From: "Neeraj K. Singh via GitGitGadget" <gitgitgadget@gmail.com>
To: git@vger.kernel.org
Cc: rsbecker@nexbridge.com, bagasdotme@gmail.com, newren@gmail.com,
avarab@gmail.com, nksingh85@gmail.com, ps@pks.im,
"Neeraj K. Singh" <neerajsi@microsoft.com>
Subject: [PATCH v4 0/4] A design for future-proofing fsync() configuration
Date: Tue, 01 Feb 2022 03:33:40 +0000 [thread overview]
Message-ID: <pull.1093.v4.git.1643686424.gitgitgadget@gmail.com> (raw)
In-Reply-To: <pull.1093.v3.git.1639011433.gitgitgadget@gmail.com>
This is an implementation of an extensible configuration mechanism for
fsyncing persistent components of a repo.
The main goals are to separate the "what" to sync from the "how". There are
now two settings: core.fsync - Control the 'what', including the index.
core.fsyncMethod - Control the 'how'. Currently we support writeout-only and
full fsync.
Syncing of refs can be layered on top of core.fsync. And batch mode will be
layered on core.fsyncMethod.
core.fsyncObjectfiles is removed and will issue a deprecation warning if
it's seen.
I'd like to get agreement on this direction before submitting batch mode to
the list. The batch mode series is available to view at
https://github.com/gitgitgadget/git/pull/1134
Please see [1], [2], and [3] for discussions that led to this series.
After this change, new persistent data files added to the repo will need to
be added to the fsync_component enum and documented in the
Documentation/config/core.txt text.
V4 changes:
* Rebase onto master at b23dac905bd.
* Add a comment to write_pack_file indicating why we don't fsync when
writing to stdout.
* I kept the configuration schema as-is rather than switching to
multi-value. The thinking here is that a stateless last-one-wins config
schema (comma separated) will make it easier to achieve some holistic
self-consistent fsync configuration for a particular repo.
V3 changes:
* Remove relative path from git-compat-util.h include [4].

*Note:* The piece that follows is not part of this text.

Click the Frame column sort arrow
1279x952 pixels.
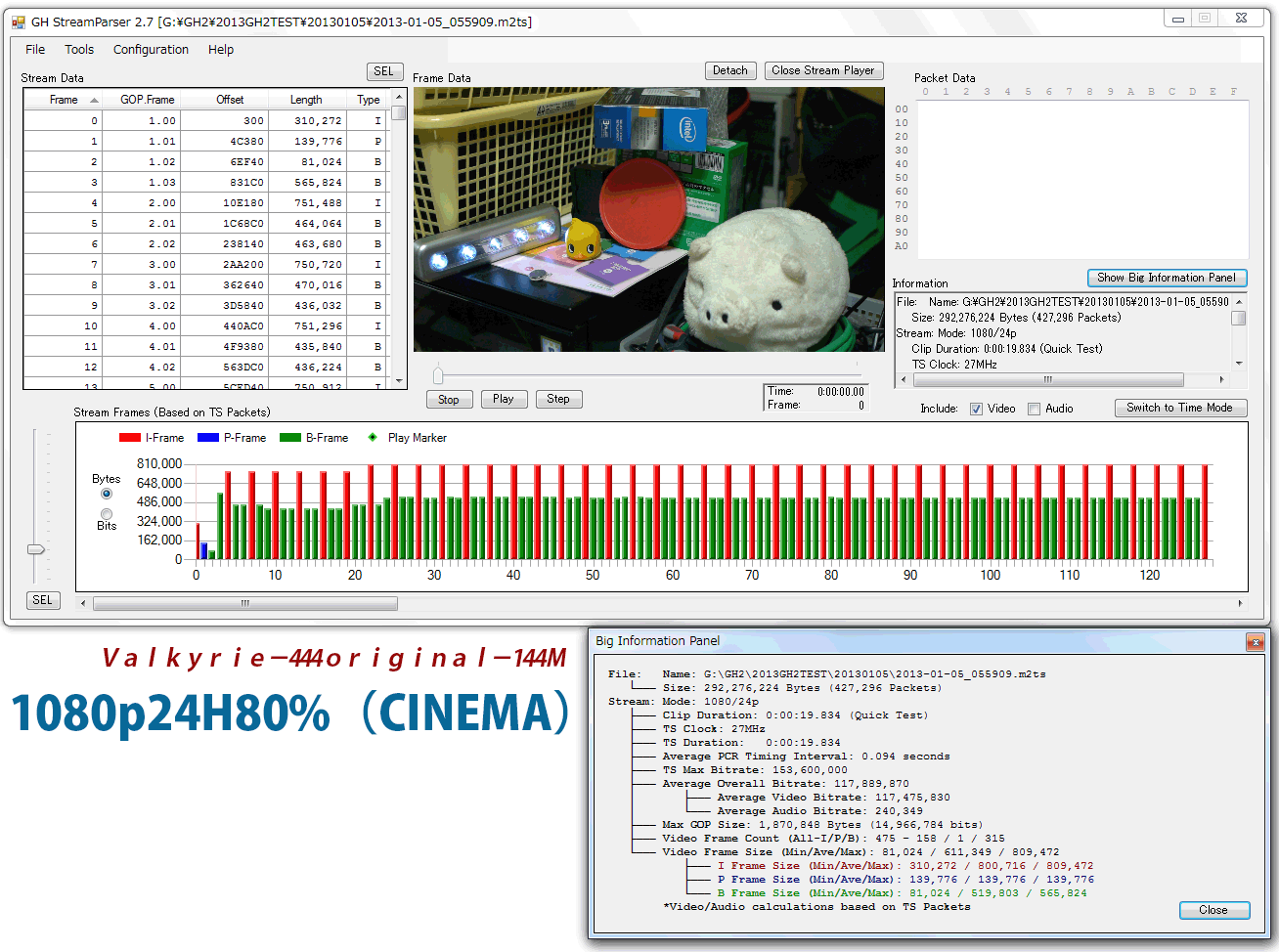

* Updated newly added warning texts to have more context for localization
[4].
* Fixed tab spacing in enum fsync_action
* Moved the fsync looping out to a helper and do it consistently. [4]
* Changed commit description to use camelCase for config names. [5]
* Add an optional fourth patch with derived-metadata so that the user can
exclude a forward-compatible set of things that should be recomputable
given existing data.
V2 changes:
* Updated the documentation for core.fsyncmethod to be less certain.
writeout-only probably does not do the right thing on Linux.
* Split out the core.fsync=index change into its own commit.
* Rename REPO_COMPONENT to FSYNC_COMPONENT. This is really specific to
fsyncing, so the name should reflect that.
* Re-add missing Makefile change for SYNC_FILE_RANGE.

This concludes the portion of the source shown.